包帯だらけだからとか、眼帯だからとかではなく…
「……テメェ、いつまで付いてくんだ?」
「いつまでって…、だって隣のクラスだよ?」
当然のように言うなよおい。いくら隣のクラスだからって、別に並んで登校する必要はねぇだろが。
不思議がるようなすっとぼけているようなコイツが、紛れもなく今朝の目立つ理由だ。
なにしろ目の前のコイツはこの中学の生徒会長。一年がなっただけでも驚きだってのに、ましてコイツは五月からの転校生だ。出遅れて孤立するどころか、あっという間に基盤を固めて選挙を勝ち抜くようなヤツに目立つなって方が無理だろ。
「なんでお前がアイツの家にいんだよ」
「だから、弟だって昨日から何度も言ってるだろ?」
「信じられるかよ。イチミリも似てねーし」
しかもあのゴツくて凡そ真面目とは縁のなさそうなアイツが高校の生徒会長だなんてよ。絶対ワンマンだろ。目の前のコレはともかく、よくアイツが選挙に勝ったもんだぜ。絶対なんかしただろ。

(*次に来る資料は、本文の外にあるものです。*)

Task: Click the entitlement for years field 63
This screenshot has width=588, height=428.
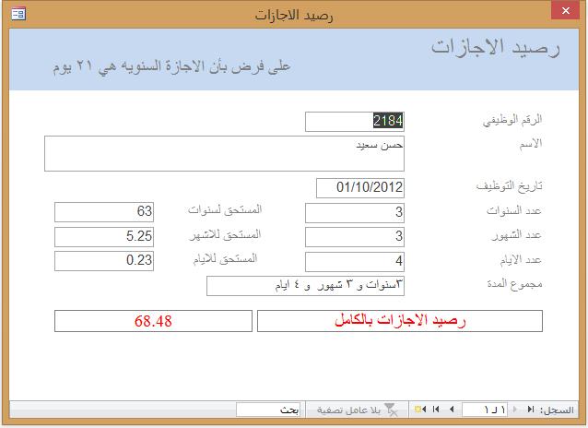Action: click(x=103, y=212)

「気にしてるのに…あ、幸村!」突然そう声を出したかと思ったら、急に隣で元気よく手を振りだす。
「、仲双!今朝は遅かったのだな?」
呼ばれて前方で振り返ったのは赤い鉢巻きをヒラヒラさせている男。今どき…つか、昔だってそんなもん着けてる奴なんかいねーだろ。